Information supplied.
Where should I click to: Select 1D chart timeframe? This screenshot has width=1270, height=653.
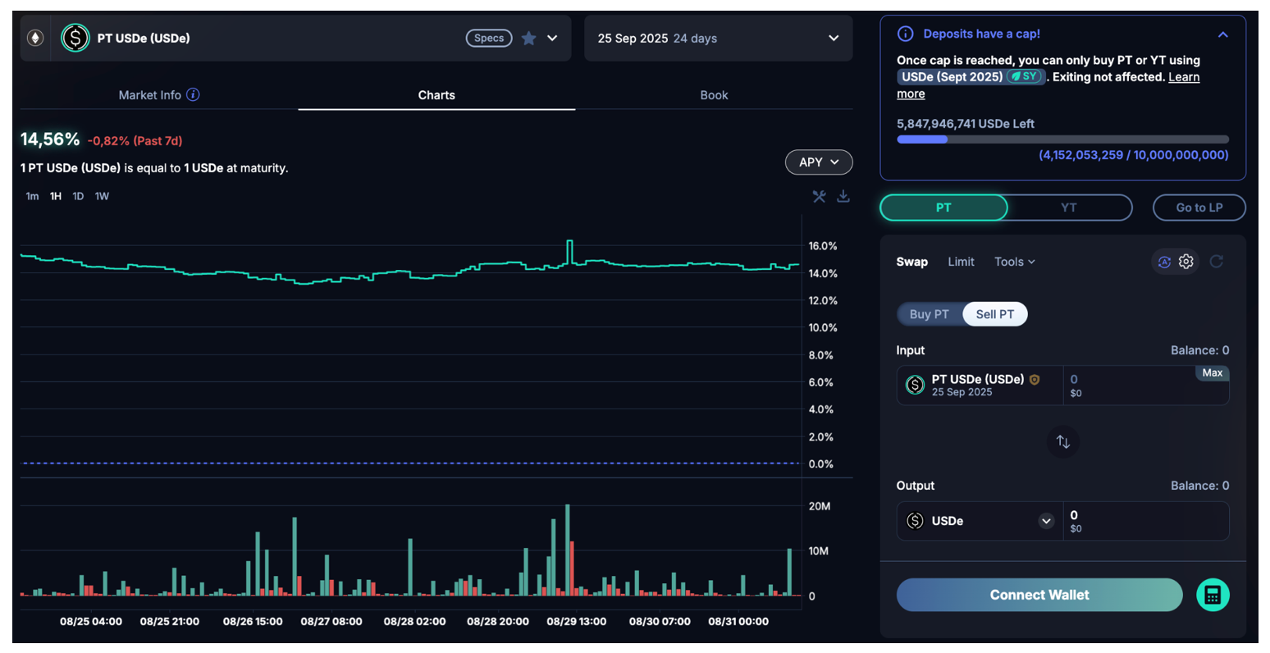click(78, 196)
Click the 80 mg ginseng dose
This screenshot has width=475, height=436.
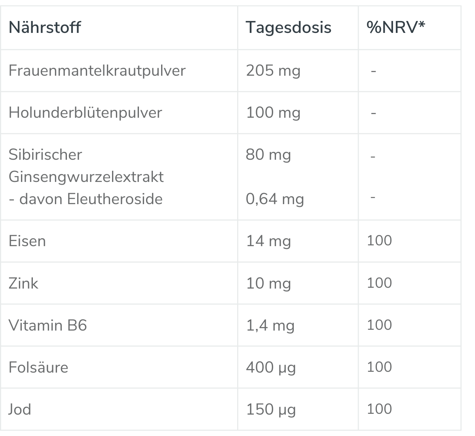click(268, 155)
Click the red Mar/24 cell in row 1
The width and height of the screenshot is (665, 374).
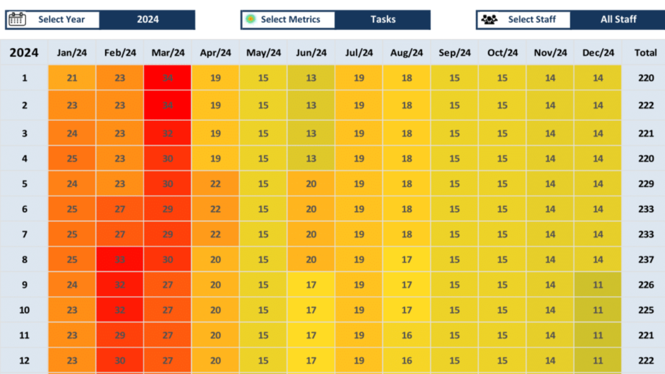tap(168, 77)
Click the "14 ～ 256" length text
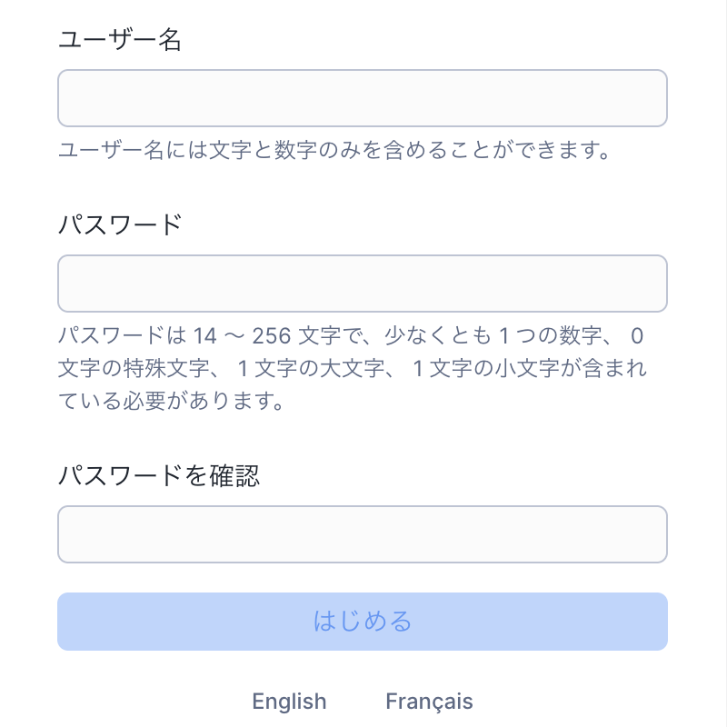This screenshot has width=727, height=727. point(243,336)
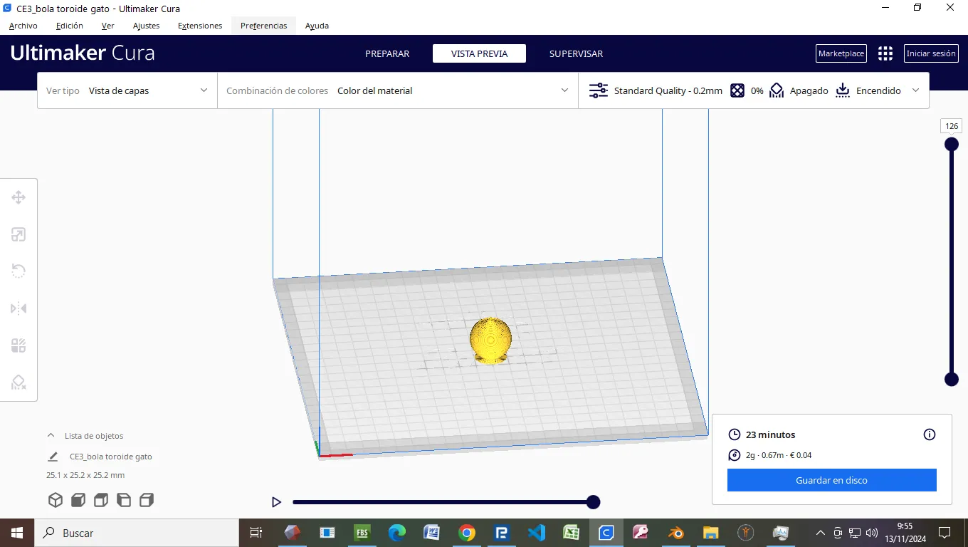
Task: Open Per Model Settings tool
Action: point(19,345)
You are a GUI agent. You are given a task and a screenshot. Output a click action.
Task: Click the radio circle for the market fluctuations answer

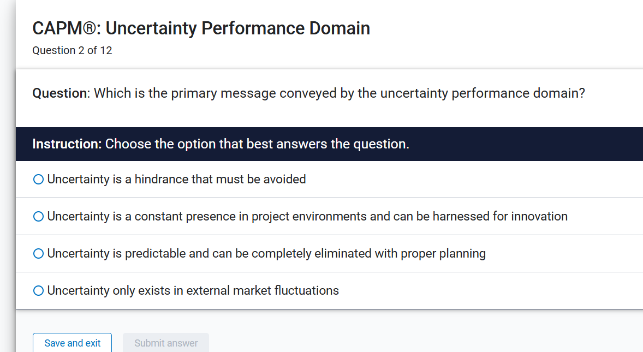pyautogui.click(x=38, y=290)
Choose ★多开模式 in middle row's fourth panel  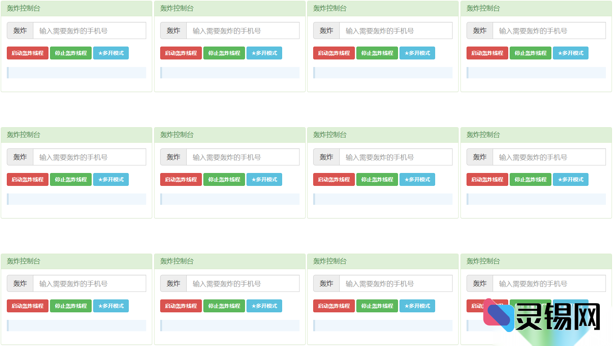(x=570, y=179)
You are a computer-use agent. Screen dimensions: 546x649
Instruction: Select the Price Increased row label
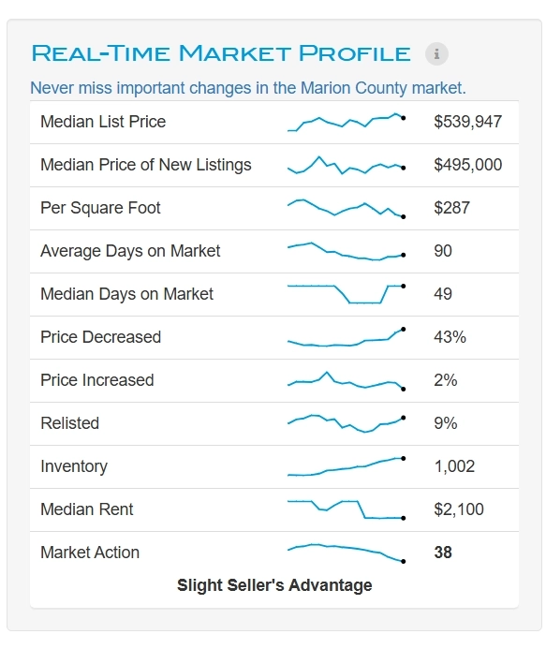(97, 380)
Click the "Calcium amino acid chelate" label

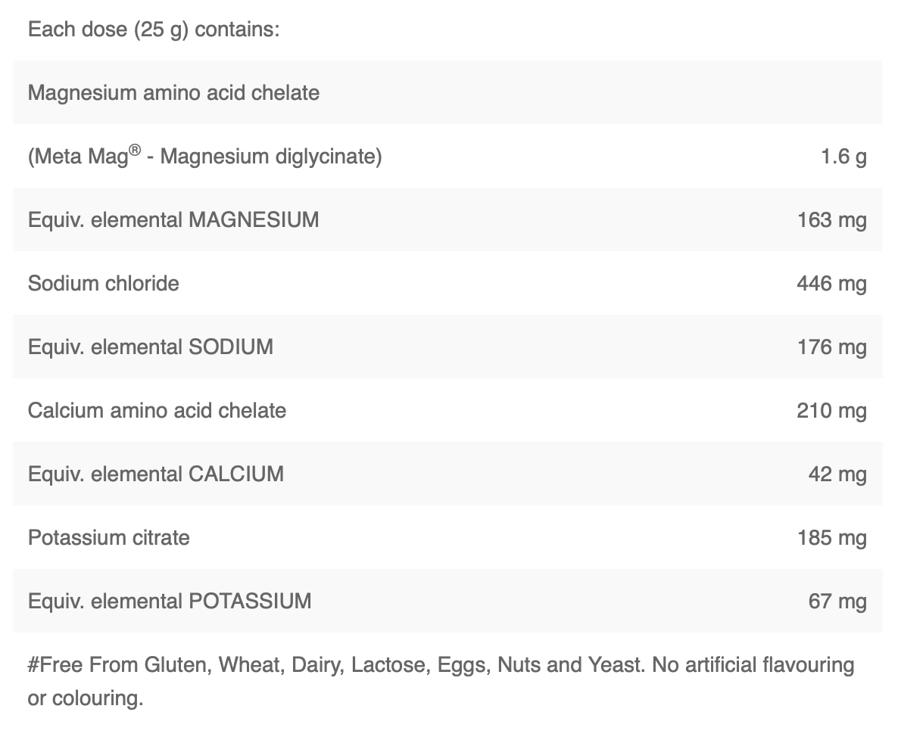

Problem to work on. An exact copy is needed of the lines running from the one containing "You are a computer-use" through the last line of the material, and of no others; pictures stay out.

Written solution.
You are a computer-use agent. Screen dimensions: 546x649
Instruction: Select the Price Increased row label
(97, 380)
Click the "Calcium amino acid chelate" label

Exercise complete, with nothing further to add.